▶ **Task directions**
Search the entries below for the string "input" and give the number of lines that hold it, nothing else.

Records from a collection
================================

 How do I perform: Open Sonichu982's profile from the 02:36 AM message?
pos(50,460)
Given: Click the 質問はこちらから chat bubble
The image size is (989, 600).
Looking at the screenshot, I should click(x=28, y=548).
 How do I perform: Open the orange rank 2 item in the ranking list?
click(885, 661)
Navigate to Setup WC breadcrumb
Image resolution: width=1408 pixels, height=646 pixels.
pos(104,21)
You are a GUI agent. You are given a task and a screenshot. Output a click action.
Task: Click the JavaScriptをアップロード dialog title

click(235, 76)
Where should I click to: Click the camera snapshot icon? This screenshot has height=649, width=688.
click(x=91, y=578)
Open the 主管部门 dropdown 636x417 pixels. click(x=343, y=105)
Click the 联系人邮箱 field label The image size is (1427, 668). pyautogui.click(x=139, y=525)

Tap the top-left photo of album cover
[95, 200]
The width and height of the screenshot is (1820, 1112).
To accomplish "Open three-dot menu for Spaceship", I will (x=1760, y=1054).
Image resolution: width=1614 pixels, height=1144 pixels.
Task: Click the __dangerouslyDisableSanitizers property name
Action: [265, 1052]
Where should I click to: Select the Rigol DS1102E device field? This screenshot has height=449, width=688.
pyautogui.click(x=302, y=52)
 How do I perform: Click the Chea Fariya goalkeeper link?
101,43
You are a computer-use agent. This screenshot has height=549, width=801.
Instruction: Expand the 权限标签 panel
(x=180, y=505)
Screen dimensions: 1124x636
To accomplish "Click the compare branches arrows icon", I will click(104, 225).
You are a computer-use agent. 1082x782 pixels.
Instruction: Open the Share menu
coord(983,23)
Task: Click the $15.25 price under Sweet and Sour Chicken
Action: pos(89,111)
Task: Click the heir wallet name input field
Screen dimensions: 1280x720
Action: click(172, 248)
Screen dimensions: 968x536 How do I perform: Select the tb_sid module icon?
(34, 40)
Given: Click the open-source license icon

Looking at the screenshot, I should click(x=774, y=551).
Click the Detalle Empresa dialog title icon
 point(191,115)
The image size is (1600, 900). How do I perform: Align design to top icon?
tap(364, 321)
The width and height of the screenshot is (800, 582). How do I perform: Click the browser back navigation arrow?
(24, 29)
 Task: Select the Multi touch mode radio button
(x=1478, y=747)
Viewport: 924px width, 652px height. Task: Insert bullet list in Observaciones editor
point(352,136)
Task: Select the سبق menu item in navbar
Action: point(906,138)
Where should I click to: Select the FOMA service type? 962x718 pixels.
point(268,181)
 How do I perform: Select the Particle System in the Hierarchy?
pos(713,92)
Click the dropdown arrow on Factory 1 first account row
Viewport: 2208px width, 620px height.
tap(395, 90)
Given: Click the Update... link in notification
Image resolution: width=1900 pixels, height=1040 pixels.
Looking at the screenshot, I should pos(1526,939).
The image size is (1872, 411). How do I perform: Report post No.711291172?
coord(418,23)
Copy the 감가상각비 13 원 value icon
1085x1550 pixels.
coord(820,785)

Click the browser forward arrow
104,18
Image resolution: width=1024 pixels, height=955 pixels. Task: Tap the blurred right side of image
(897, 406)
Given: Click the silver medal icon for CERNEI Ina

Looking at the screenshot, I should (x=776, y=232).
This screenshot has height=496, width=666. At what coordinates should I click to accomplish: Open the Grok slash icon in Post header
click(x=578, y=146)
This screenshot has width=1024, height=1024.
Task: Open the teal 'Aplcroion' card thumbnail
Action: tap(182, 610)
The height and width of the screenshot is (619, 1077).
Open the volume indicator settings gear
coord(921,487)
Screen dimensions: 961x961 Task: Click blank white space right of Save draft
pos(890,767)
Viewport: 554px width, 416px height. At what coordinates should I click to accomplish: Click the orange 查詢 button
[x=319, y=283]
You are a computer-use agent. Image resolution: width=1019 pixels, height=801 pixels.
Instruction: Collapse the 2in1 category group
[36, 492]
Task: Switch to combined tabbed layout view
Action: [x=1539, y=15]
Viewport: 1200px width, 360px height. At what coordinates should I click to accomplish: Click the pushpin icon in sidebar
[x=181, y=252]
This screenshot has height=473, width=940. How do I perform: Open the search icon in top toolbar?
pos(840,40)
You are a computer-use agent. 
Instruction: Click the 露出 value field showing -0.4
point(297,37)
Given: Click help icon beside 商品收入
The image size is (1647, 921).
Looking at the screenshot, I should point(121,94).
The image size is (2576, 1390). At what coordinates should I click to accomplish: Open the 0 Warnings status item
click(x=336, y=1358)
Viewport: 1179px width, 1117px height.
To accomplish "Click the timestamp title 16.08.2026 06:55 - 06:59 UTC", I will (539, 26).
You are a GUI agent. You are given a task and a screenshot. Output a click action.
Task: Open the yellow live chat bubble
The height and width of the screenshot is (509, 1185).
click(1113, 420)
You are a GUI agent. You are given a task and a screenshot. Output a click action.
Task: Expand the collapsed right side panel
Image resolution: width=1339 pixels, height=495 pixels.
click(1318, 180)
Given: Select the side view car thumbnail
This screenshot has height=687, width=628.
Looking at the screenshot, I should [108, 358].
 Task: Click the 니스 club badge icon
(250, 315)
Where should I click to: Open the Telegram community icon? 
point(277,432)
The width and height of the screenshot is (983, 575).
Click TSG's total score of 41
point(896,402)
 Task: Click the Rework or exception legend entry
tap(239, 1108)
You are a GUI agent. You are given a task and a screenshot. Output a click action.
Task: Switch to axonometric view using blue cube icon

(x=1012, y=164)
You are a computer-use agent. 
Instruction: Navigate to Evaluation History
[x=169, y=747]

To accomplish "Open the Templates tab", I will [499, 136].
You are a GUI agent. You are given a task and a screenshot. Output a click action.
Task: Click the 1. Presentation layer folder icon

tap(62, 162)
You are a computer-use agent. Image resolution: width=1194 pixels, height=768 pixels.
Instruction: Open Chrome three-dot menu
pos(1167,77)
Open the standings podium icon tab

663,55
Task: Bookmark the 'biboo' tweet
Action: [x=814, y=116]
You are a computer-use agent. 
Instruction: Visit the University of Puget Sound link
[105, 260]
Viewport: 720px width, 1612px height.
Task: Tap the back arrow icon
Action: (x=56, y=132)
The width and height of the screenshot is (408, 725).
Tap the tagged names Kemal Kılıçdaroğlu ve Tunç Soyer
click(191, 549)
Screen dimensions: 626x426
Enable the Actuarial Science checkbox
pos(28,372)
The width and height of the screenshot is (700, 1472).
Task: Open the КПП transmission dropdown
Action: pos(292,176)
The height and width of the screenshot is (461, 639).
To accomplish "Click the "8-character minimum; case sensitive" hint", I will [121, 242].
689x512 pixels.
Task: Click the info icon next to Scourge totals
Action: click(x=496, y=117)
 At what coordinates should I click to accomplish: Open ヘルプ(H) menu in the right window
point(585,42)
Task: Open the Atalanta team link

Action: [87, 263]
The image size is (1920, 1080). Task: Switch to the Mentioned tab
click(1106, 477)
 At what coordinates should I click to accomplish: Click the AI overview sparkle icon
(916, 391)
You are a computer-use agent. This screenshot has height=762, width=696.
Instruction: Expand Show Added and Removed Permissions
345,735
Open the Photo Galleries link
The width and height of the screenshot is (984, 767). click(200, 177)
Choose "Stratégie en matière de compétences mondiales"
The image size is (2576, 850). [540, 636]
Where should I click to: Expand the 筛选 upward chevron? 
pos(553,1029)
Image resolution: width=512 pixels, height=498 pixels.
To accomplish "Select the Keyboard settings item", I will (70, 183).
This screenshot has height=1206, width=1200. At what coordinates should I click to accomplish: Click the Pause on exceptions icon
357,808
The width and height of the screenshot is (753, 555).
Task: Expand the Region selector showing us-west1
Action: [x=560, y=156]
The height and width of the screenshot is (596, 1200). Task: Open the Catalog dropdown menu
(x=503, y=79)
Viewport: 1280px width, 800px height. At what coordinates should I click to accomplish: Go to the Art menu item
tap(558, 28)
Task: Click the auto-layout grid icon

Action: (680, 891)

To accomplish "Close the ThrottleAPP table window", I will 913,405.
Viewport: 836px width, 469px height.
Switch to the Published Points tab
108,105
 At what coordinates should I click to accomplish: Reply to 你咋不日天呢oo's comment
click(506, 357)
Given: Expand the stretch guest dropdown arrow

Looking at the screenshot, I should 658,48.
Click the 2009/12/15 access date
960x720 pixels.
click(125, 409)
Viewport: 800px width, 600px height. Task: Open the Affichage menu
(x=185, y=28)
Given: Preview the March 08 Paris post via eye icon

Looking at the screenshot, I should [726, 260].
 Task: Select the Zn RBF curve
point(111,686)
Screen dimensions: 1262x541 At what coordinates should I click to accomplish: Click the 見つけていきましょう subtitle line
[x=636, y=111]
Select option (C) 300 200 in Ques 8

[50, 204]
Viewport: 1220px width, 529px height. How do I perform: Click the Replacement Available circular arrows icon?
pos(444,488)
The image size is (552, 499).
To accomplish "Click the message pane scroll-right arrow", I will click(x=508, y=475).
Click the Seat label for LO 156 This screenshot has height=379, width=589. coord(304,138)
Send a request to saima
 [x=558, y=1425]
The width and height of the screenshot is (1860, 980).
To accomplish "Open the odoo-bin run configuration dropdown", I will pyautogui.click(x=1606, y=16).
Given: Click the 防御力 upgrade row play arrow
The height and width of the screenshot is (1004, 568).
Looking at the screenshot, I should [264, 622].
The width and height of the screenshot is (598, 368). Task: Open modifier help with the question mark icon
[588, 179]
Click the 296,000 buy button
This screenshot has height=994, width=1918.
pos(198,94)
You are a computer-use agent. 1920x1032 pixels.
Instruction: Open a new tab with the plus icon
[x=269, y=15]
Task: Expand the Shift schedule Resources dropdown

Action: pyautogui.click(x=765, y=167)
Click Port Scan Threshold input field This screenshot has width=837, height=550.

================================

▶ **Final answer**
2